- DATA -
-------
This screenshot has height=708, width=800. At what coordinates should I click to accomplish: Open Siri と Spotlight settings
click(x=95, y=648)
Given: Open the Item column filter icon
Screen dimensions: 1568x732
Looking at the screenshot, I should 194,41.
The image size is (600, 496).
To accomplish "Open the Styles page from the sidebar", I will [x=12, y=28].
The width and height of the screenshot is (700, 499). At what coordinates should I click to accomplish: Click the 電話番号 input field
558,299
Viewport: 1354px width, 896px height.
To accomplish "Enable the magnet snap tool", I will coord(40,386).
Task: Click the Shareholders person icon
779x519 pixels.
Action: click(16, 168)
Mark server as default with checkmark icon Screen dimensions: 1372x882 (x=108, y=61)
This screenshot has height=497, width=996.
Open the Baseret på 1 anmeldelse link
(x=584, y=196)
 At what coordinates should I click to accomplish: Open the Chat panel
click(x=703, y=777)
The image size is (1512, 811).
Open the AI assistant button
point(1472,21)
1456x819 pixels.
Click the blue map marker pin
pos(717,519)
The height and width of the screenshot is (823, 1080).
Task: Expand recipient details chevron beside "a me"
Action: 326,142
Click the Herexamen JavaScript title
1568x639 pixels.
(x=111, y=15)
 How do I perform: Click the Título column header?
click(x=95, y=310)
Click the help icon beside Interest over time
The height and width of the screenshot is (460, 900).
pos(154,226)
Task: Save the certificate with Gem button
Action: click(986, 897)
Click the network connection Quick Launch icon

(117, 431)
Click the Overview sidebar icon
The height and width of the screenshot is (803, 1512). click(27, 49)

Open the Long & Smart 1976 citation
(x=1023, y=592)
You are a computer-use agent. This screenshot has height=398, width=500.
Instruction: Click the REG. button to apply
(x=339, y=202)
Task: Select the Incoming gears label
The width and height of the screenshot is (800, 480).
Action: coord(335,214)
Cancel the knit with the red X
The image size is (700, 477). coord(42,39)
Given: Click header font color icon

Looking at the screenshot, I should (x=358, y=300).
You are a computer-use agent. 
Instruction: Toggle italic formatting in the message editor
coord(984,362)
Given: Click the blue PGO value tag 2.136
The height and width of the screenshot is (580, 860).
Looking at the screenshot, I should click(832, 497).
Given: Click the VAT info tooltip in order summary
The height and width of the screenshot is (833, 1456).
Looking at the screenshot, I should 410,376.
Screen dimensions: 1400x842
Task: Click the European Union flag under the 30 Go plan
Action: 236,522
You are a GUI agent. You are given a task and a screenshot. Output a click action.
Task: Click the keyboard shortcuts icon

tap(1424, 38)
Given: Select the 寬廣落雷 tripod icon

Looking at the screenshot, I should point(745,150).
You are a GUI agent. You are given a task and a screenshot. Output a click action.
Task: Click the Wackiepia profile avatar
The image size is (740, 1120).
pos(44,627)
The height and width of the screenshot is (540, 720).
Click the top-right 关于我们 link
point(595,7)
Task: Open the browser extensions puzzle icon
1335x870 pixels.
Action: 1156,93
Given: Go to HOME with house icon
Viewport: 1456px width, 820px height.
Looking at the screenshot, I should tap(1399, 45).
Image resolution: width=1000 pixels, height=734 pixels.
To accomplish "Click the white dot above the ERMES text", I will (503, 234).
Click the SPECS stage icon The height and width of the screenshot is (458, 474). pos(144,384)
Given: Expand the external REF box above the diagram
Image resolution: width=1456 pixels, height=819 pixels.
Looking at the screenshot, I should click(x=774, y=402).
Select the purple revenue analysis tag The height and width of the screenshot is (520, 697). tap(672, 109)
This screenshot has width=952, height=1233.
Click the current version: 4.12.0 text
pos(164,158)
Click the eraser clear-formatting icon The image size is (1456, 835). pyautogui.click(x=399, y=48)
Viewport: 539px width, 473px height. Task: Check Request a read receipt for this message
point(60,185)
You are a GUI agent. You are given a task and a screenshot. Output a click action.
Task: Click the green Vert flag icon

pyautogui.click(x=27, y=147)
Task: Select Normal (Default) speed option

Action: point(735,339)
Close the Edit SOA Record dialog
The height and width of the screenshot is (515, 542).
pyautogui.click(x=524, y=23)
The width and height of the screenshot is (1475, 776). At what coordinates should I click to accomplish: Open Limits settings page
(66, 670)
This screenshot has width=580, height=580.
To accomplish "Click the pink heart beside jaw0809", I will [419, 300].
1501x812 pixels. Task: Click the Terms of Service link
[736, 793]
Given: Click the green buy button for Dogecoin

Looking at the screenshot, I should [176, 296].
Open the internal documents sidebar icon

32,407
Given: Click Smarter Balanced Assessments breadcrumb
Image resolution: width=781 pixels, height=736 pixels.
-------
- WORK REQUIRED -
Update the rows above by changing every "link" to "hyperlink" and keeping everything else the same.

- EXERCISE SOLUTION -
This screenshot has height=708, width=800. At what coordinates should I click to accomplish: Open Siri と Spotlight settings
click(x=95, y=648)
Given: Open the Item column filter icon
Screen dimensions: 1568x732
Looking at the screenshot, I should 194,41.
The image size is (600, 496).
To accomplish "Open the Styles page from the sidebar", I will [x=12, y=28].
The width and height of the screenshot is (700, 499). At what coordinates should I click to accomplish: Click the 電話番号 input field
558,299
Viewport: 1354px width, 896px height.
To accomplish "Enable the magnet snap tool", I will coord(40,386).
Task: Click the Shareholders person icon
779x519 pixels.
Action: click(16, 168)
Mark server as default with checkmark icon Screen dimensions: 1372x882 (x=108, y=61)
This screenshot has height=497, width=996.
Open the Baseret på 1 anmeldelse hyperlink
(x=584, y=196)
 At what coordinates should I click to accomplish: Open the Chat panel
click(x=703, y=777)
The image size is (1512, 811).
Open the AI assistant button
point(1472,21)
1456x819 pixels.
Click the blue map marker pin
pos(717,519)
The height and width of the screenshot is (823, 1080).
Task: Expand recipient details chevron beside "a me"
Action: 326,142
Click the Herexamen JavaScript title
1568x639 pixels.
(x=111, y=15)
 How do I perform: Click the Título column header?
click(x=95, y=310)
Click the help icon beside Interest over time
The height and width of the screenshot is (460, 900).
pos(154,226)
Task: Save the certificate with Gem button
Action: click(986, 897)
Click the network connection Quick Launch icon

(117, 431)
Click the Overview sidebar icon
The height and width of the screenshot is (803, 1512). click(27, 49)

Open the Long & Smart 1976 citation
(x=1023, y=592)
You are a computer-use agent. This screenshot has height=398, width=500.
Instruction: Click the REG. button to apply
(x=339, y=202)
Task: Select the Incoming gears label
The width and height of the screenshot is (800, 480).
Action: coord(335,214)
Cancel the knit with the red X
The image size is (700, 477). coord(42,39)
Given: Click header font color icon

Looking at the screenshot, I should (x=358, y=300).
You are a computer-use agent. 
Instruction: Toggle italic formatting in the message editor
coord(984,362)
Given: Click the blue PGO value tag 2.136
The height and width of the screenshot is (580, 860).
Looking at the screenshot, I should click(832, 497).
Given: Click the VAT info tooltip in order summary
The height and width of the screenshot is (833, 1456).
Looking at the screenshot, I should 410,376.
Screen dimensions: 1400x842
Task: Click the European Union flag under the 30 Go plan
Action: 236,522
You are a GUI agent. You are given a task and a screenshot. Output a click action.
Task: Click the keyboard shortcuts icon

tap(1424, 38)
Given: Select the 寬廣落雷 tripod icon

Looking at the screenshot, I should point(745,150).
You are a GUI agent. You are given a task and a screenshot. Output a click action.
Task: Click the Wackiepia profile avatar
The image size is (740, 1120).
pos(44,627)
The height and width of the screenshot is (540, 720).
Click the top-right 关于我们 hyperlink
point(595,7)
Task: Open the browser extensions puzzle icon
1335x870 pixels.
Action: 1156,93
Given: Go to HOME with house icon
Viewport: 1456px width, 820px height.
Looking at the screenshot, I should tap(1399, 45).
Image resolution: width=1000 pixels, height=734 pixels.
To accomplish "Click the white dot above the ERMES text", I will (503, 234).
Click the SPECS stage icon The height and width of the screenshot is (458, 474). pos(144,384)
Given: Expand the external REF box above the diagram
Image resolution: width=1456 pixels, height=819 pixels.
Looking at the screenshot, I should click(x=774, y=402).
Select the purple revenue analysis tag The height and width of the screenshot is (520, 697). tap(672, 109)
This screenshot has width=952, height=1233.
Click the current version: 4.12.0 text
pos(164,158)
Click the eraser clear-formatting icon The image size is (1456, 835). pyautogui.click(x=399, y=48)
Viewport: 539px width, 473px height. Task: Check Request a read receipt for this message
point(60,185)
You are a GUI agent. You are given a task and a screenshot. Output a click action.
Task: Click the green Vert flag icon

pyautogui.click(x=27, y=147)
Task: Select Normal (Default) speed option

Action: point(735,339)
Close the Edit SOA Record dialog
The height and width of the screenshot is (515, 542).
pyautogui.click(x=524, y=23)
The width and height of the screenshot is (1475, 776). At what coordinates should I click to accomplish: Open Limits settings page
(66, 670)
This screenshot has width=580, height=580.
To accomplish "Click the pink heart beside jaw0809", I will [419, 300].
1501x812 pixels. Task: Click the Terms of Service hyperlink
[736, 793]
Given: Click the green buy button for Dogecoin

Looking at the screenshot, I should [176, 296].
Open the internal documents sidebar icon

32,407
Given: Click Smarter Balanced Assessments breadcrumb
Image resolution: width=781 pixels, height=736 pixels.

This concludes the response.